## Exercise instructions:
In the data below, which lines contain "menu"? List them by copying each one.
·····
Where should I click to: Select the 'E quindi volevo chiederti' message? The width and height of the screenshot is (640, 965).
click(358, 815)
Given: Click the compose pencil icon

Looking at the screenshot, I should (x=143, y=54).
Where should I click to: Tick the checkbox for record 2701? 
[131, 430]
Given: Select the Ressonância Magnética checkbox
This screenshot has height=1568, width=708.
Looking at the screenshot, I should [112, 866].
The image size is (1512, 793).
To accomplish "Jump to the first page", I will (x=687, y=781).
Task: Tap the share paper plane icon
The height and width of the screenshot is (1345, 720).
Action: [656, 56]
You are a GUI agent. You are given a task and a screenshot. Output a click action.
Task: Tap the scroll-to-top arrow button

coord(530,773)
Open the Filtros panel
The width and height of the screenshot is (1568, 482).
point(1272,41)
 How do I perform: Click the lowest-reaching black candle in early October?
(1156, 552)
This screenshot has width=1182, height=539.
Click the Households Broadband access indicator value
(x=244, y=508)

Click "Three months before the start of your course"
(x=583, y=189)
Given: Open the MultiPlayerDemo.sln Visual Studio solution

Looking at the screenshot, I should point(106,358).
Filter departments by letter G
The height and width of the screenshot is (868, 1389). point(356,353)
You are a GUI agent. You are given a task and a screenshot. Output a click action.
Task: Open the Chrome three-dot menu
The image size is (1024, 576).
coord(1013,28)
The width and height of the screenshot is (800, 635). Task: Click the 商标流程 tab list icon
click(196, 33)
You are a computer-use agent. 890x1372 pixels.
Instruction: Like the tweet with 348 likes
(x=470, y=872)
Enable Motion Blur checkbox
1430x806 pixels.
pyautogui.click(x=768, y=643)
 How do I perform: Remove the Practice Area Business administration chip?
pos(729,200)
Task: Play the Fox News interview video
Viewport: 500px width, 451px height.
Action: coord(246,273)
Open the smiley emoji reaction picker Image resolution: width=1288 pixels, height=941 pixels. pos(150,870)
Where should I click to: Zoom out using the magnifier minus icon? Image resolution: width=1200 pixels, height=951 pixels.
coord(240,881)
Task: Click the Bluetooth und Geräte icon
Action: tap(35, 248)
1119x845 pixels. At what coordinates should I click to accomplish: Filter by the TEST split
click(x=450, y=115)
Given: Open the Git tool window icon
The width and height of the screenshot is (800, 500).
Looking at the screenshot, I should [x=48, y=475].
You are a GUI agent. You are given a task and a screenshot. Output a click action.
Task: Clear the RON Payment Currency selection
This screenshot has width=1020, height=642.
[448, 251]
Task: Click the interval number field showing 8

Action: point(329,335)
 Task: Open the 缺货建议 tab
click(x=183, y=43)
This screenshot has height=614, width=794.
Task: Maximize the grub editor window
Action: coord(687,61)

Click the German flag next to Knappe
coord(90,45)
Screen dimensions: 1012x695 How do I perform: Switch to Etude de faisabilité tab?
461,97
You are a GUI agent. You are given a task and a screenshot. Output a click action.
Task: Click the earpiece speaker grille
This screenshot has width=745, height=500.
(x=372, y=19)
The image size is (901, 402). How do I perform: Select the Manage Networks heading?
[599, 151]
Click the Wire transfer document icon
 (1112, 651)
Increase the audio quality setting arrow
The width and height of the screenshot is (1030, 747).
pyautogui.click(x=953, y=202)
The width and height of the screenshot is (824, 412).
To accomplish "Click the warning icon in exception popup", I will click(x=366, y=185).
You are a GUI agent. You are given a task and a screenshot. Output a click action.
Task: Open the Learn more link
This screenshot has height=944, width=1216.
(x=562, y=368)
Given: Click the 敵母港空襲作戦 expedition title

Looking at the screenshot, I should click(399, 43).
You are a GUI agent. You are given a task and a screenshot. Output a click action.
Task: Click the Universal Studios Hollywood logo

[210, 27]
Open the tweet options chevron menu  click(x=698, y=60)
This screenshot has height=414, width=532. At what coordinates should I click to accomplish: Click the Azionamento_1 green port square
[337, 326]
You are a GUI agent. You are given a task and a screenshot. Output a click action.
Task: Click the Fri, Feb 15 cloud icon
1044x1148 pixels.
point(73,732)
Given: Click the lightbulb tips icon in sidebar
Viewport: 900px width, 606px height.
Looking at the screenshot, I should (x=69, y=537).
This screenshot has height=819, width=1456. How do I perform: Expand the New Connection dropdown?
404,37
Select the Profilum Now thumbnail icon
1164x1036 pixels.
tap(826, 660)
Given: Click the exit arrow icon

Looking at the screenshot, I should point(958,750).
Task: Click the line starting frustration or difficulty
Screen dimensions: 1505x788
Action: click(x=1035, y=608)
·····
## Written answer:
Task: Open the Chrome three-dot menu
Open the tweet options chevron menu  click(x=698, y=60)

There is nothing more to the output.